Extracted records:
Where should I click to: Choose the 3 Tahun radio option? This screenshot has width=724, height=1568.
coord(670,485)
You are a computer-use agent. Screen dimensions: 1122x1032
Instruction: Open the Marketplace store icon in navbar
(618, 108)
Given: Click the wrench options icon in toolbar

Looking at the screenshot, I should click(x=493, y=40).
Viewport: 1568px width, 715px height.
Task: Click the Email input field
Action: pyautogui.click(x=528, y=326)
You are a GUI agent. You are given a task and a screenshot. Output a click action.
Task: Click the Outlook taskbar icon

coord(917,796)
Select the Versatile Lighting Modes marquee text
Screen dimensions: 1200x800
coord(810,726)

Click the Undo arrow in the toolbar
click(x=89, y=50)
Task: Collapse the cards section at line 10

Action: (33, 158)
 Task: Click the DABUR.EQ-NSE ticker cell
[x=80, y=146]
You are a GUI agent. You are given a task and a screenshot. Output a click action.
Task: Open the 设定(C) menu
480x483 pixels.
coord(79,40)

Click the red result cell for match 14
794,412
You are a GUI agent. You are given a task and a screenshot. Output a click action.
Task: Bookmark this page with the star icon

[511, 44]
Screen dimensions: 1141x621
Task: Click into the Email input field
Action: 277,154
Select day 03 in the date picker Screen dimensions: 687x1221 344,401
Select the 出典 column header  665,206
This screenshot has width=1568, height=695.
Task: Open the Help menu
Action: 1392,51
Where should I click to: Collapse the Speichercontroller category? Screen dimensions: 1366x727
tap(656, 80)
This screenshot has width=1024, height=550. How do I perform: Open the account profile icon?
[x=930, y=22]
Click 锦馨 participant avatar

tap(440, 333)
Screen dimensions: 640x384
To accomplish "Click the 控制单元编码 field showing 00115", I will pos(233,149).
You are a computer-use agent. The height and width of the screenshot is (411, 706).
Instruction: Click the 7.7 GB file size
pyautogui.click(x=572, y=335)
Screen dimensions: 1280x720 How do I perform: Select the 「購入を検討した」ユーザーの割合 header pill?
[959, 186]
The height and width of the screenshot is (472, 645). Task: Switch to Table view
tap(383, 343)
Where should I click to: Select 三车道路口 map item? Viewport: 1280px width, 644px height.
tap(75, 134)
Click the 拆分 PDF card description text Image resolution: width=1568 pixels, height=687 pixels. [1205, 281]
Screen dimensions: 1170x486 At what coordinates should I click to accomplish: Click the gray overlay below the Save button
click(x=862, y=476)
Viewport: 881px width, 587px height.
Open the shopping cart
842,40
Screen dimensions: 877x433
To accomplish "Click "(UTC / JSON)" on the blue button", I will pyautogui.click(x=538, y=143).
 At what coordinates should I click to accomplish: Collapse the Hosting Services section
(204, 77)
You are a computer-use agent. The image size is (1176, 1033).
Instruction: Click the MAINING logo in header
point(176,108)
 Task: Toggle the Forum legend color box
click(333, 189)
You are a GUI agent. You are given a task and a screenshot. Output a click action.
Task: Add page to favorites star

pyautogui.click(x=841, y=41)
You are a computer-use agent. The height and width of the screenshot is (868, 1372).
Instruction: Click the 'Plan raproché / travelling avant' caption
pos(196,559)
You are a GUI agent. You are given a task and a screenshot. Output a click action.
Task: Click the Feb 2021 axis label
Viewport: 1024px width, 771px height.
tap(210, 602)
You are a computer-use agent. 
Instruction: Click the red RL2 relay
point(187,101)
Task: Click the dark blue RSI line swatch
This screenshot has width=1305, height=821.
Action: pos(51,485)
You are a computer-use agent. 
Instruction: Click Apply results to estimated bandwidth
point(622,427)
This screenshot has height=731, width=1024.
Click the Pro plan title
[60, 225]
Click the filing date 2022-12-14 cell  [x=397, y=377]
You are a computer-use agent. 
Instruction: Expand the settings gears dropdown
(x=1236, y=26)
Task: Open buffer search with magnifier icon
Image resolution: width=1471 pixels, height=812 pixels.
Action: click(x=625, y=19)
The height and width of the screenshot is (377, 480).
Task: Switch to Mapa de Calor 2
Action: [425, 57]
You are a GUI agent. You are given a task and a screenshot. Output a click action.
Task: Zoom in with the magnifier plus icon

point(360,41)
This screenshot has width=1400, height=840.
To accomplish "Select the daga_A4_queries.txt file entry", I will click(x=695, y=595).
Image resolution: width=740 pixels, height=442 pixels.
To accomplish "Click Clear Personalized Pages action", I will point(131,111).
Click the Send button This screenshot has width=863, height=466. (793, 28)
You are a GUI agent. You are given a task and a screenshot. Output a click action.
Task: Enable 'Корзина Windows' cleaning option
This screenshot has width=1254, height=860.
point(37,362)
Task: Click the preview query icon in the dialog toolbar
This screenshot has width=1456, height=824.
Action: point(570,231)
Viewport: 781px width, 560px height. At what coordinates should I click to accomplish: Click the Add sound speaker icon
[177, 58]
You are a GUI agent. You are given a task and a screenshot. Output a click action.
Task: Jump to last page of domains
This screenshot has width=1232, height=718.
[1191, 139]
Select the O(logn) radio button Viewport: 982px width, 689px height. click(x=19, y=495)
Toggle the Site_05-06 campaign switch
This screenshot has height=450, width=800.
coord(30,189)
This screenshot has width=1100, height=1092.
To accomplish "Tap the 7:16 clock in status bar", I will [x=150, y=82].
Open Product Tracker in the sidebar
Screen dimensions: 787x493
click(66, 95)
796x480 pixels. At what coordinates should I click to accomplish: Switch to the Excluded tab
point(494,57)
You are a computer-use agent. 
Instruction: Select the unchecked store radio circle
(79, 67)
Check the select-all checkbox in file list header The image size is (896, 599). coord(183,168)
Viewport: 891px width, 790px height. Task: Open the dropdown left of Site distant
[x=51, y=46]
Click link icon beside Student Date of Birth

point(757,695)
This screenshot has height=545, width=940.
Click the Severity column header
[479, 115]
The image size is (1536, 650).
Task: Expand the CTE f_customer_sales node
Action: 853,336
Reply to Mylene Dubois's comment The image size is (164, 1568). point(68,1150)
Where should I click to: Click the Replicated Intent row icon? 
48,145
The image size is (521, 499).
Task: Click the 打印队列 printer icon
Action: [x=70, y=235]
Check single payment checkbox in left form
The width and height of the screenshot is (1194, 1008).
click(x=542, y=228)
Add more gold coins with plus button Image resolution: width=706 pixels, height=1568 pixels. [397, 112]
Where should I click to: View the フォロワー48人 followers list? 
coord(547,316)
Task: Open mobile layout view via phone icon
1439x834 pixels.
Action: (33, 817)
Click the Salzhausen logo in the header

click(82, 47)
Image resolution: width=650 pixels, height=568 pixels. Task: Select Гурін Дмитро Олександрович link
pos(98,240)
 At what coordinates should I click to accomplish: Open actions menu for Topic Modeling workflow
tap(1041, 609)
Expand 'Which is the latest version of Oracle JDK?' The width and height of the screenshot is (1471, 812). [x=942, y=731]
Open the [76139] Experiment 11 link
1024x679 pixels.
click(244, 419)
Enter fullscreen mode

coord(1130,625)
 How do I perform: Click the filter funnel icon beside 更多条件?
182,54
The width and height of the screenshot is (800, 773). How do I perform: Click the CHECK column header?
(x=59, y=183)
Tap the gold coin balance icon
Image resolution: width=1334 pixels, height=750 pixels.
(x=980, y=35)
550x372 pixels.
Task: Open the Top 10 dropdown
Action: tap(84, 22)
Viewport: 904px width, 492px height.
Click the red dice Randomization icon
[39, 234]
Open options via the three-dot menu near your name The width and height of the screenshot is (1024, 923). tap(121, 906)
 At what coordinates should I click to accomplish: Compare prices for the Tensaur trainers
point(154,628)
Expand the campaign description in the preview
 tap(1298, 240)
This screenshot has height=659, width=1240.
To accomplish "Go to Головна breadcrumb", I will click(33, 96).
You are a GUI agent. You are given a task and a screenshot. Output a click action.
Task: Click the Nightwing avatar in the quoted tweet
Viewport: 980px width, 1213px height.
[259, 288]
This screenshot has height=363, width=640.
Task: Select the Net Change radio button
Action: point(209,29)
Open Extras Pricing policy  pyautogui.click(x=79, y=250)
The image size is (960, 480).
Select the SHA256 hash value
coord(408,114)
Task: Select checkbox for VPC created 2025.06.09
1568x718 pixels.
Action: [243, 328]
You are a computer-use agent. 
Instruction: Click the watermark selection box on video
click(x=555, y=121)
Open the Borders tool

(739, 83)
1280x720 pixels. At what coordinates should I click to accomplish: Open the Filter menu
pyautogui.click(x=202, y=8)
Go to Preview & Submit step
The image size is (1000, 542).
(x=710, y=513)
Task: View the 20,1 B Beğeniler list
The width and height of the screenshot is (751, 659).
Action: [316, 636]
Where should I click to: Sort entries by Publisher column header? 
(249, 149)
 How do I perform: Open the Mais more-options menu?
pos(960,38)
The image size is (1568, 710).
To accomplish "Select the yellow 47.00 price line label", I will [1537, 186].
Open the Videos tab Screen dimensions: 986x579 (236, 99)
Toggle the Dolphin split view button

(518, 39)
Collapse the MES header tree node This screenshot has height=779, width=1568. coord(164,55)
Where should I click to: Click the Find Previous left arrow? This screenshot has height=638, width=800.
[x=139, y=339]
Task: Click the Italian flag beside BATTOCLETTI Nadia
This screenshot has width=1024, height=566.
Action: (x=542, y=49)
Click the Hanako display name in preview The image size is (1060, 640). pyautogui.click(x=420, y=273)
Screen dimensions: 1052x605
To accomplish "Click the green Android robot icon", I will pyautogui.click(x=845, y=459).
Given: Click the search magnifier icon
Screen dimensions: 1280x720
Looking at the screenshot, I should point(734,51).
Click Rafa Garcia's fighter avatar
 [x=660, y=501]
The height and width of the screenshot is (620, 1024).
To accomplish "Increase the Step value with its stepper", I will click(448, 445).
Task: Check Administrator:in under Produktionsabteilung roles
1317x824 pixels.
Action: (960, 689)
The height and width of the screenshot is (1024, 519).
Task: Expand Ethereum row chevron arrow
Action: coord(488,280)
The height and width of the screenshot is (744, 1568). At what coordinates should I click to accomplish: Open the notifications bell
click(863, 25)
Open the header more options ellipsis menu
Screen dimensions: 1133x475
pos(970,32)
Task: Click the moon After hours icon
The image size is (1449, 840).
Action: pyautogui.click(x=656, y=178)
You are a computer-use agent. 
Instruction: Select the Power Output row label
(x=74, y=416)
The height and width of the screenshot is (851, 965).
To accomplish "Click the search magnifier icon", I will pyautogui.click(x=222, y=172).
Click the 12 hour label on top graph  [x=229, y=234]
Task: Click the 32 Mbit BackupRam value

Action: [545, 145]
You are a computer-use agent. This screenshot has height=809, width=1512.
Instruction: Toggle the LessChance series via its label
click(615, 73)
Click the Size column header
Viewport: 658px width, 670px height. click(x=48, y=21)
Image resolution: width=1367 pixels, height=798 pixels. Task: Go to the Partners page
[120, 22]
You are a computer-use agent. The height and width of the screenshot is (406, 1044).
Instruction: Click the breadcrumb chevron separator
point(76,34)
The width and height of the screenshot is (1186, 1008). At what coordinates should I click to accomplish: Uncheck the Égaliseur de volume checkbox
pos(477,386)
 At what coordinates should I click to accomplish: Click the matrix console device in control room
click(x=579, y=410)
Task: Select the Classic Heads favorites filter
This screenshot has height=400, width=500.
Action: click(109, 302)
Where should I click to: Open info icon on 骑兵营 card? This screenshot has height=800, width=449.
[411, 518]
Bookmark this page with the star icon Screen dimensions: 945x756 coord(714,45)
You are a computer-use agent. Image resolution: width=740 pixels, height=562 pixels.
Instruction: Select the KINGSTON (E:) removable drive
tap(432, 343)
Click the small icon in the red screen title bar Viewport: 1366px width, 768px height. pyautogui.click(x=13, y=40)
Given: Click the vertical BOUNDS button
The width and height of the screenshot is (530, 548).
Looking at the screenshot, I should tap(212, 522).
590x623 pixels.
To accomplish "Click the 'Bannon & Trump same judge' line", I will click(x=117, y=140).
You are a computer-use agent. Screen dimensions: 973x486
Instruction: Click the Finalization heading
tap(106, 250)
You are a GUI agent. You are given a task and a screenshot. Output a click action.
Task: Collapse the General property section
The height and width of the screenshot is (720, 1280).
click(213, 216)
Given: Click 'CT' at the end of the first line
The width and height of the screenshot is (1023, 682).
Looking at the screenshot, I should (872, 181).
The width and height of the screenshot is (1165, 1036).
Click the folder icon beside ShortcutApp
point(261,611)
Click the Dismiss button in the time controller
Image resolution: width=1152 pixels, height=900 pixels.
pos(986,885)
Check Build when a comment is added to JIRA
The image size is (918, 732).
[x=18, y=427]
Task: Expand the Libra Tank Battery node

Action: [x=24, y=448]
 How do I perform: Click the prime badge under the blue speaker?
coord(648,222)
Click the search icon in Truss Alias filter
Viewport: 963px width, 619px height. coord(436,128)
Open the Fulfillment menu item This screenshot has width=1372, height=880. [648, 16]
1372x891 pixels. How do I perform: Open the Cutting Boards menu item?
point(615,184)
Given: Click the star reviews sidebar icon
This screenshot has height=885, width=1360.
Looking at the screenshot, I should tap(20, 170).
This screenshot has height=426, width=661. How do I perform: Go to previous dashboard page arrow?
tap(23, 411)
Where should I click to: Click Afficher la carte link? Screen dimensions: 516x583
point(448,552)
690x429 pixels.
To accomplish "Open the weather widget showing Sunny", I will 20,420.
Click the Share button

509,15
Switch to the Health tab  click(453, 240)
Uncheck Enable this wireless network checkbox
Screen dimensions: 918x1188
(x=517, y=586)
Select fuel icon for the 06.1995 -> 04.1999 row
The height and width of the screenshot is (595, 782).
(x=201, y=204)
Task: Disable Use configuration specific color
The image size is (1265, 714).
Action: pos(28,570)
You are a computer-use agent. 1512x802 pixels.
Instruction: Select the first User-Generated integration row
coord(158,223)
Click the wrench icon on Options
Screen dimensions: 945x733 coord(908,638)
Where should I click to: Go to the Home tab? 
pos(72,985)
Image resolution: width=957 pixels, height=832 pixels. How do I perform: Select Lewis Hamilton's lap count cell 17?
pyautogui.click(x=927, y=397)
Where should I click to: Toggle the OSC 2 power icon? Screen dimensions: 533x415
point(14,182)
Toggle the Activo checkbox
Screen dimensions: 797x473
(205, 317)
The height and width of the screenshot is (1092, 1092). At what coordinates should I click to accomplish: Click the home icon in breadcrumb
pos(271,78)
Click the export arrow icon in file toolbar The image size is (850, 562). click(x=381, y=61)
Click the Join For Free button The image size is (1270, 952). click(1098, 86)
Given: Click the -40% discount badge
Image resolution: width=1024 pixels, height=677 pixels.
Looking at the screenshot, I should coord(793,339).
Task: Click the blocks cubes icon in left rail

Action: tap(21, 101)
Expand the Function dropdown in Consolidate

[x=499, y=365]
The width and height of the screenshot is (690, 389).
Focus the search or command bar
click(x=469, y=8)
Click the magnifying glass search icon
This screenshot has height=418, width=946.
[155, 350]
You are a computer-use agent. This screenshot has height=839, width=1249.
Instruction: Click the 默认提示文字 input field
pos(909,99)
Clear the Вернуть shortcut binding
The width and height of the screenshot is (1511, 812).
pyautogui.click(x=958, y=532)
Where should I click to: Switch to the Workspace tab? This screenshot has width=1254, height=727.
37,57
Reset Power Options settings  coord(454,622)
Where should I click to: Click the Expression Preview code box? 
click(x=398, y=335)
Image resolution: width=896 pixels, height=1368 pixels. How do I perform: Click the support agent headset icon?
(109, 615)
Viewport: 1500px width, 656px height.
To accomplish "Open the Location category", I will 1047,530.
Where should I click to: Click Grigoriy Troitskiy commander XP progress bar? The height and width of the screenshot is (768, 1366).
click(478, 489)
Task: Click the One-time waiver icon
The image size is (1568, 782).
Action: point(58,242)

◆ ASSIGNMENT:
Search the data and copy each line containing "name".

◆ SOLVED EXERCISE:
Open options via the three-dot menu near your name The width and height of the screenshot is (1024, 923). tap(121, 906)
Click the Hanako display name in preview The image size is (1060, 640). pyautogui.click(x=420, y=273)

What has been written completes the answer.